Task item: Retype, word for word, every line starting at the line with "Open the zoneinfo.zip file" and ending with the final line of the entries; skip the pictures.

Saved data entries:
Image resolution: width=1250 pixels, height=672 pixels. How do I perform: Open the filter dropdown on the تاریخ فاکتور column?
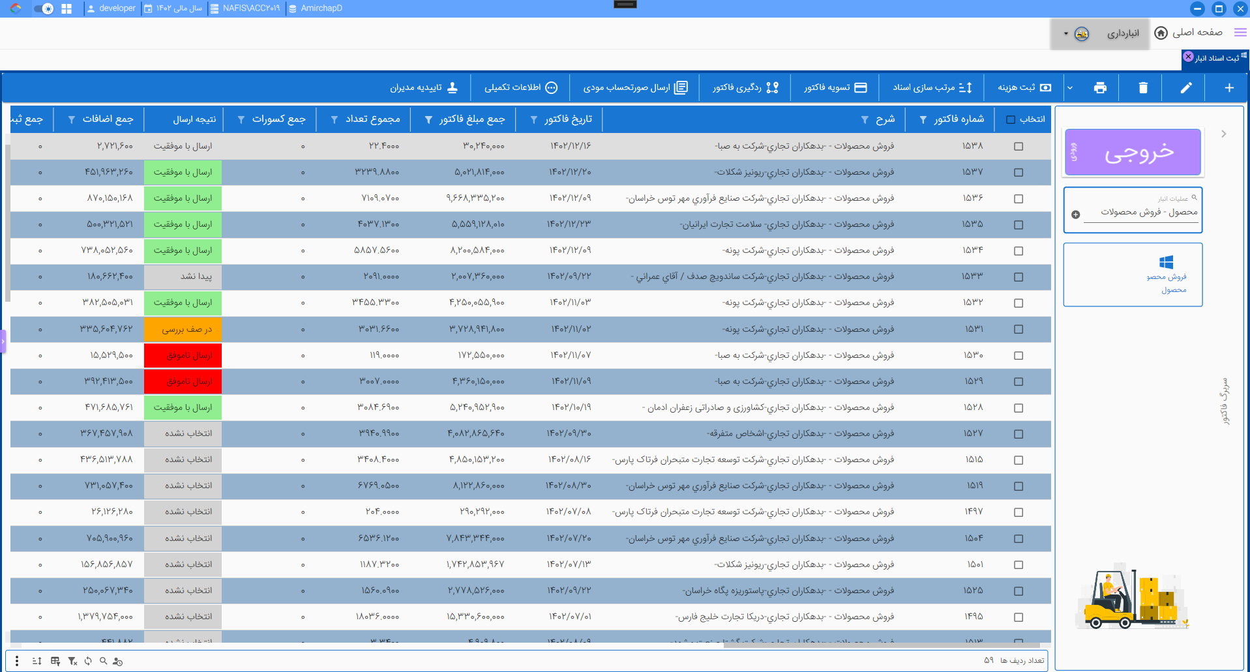534,120
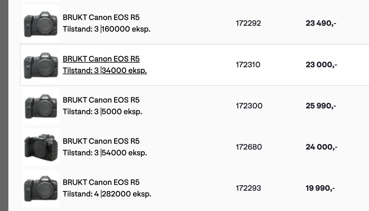The image size is (369, 211).
Task: Click camera thumbnail for item 172300
Action: coord(40,106)
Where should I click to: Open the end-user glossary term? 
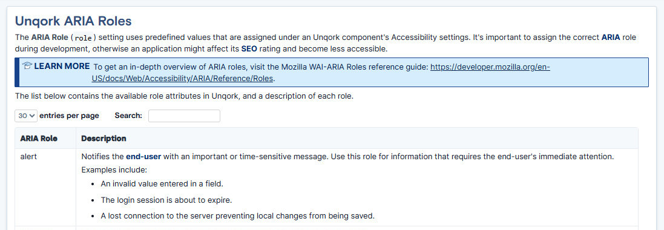(143, 157)
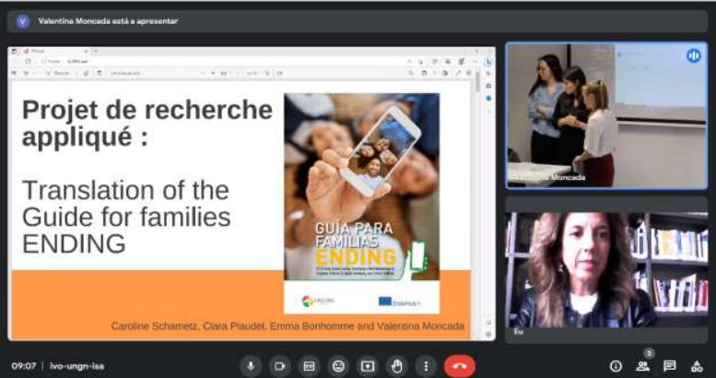Select Valentina Moncada's video tile
Image resolution: width=716 pixels, height=378 pixels.
pos(605,115)
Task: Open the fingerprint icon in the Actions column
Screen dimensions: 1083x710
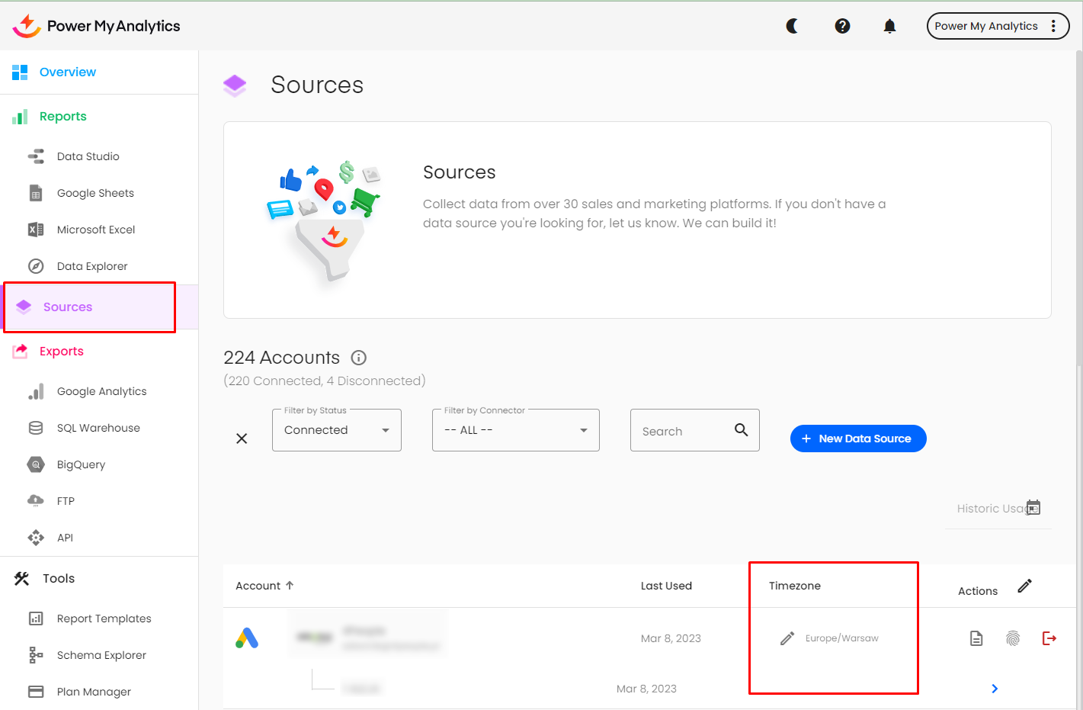Action: (1013, 638)
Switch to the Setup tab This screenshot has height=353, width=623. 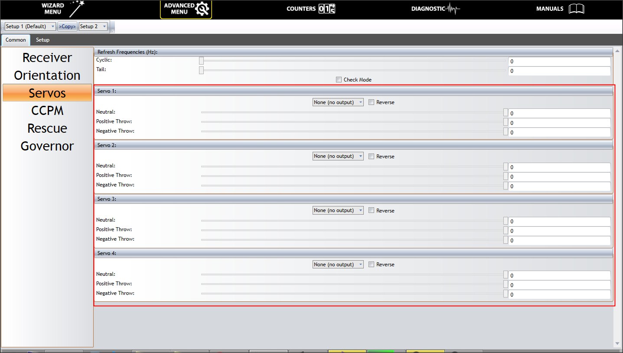pos(42,40)
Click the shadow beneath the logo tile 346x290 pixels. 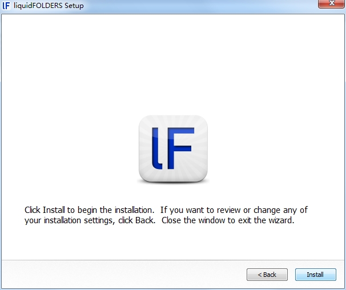pyautogui.click(x=173, y=182)

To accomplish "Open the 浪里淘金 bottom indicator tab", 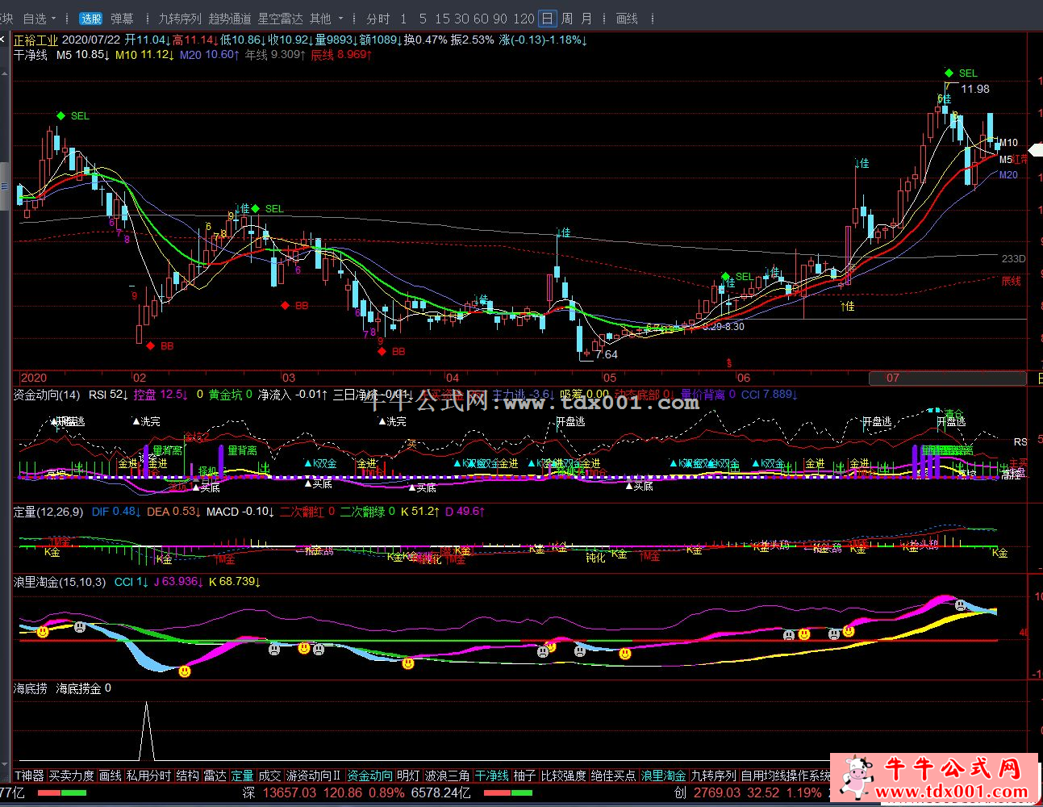I will [663, 776].
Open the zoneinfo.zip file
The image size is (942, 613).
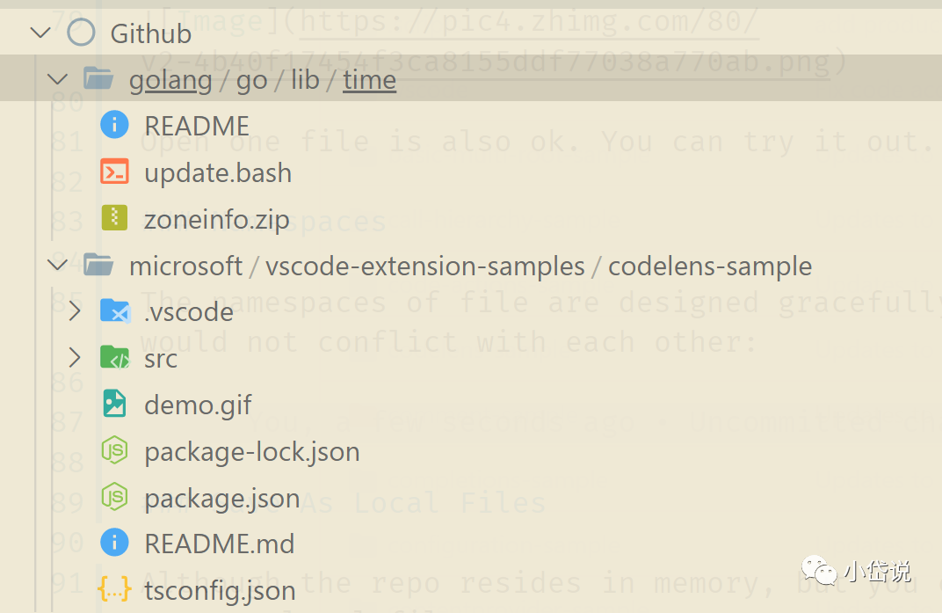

Answer for the task:
Open the zoneinfo.zip file
The image size is (942, 613).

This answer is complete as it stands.